→ **EXERCISE MATERIALS**
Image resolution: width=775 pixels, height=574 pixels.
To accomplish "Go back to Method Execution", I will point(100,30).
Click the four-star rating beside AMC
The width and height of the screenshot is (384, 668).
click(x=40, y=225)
...
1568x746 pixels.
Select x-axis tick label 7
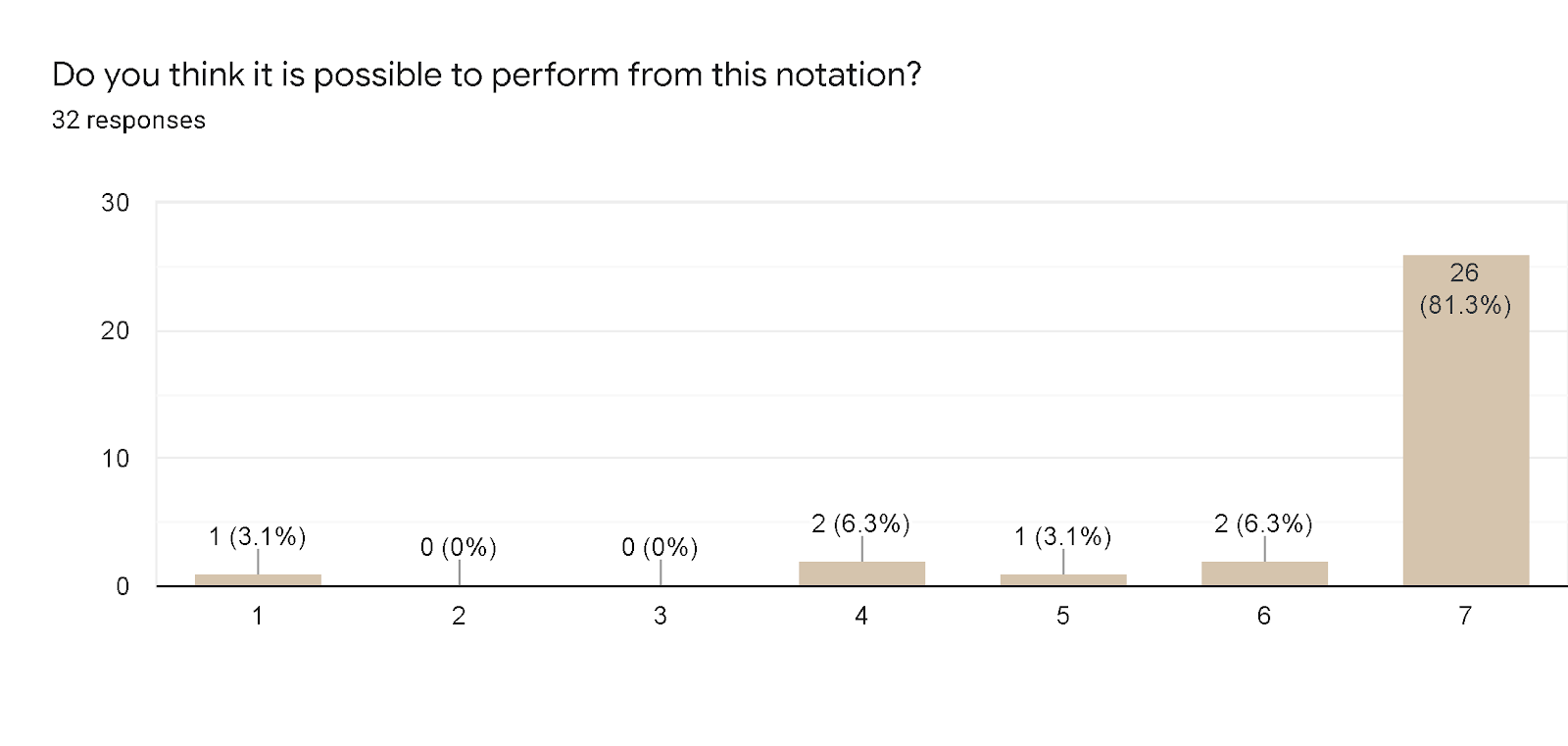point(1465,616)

→ **EXERCISE REQUIREMENTS**
Only the number is wanted: how many lines in the preceding entries hold the string "pixels"?

→ **ANSWER TO THIS TASK**
2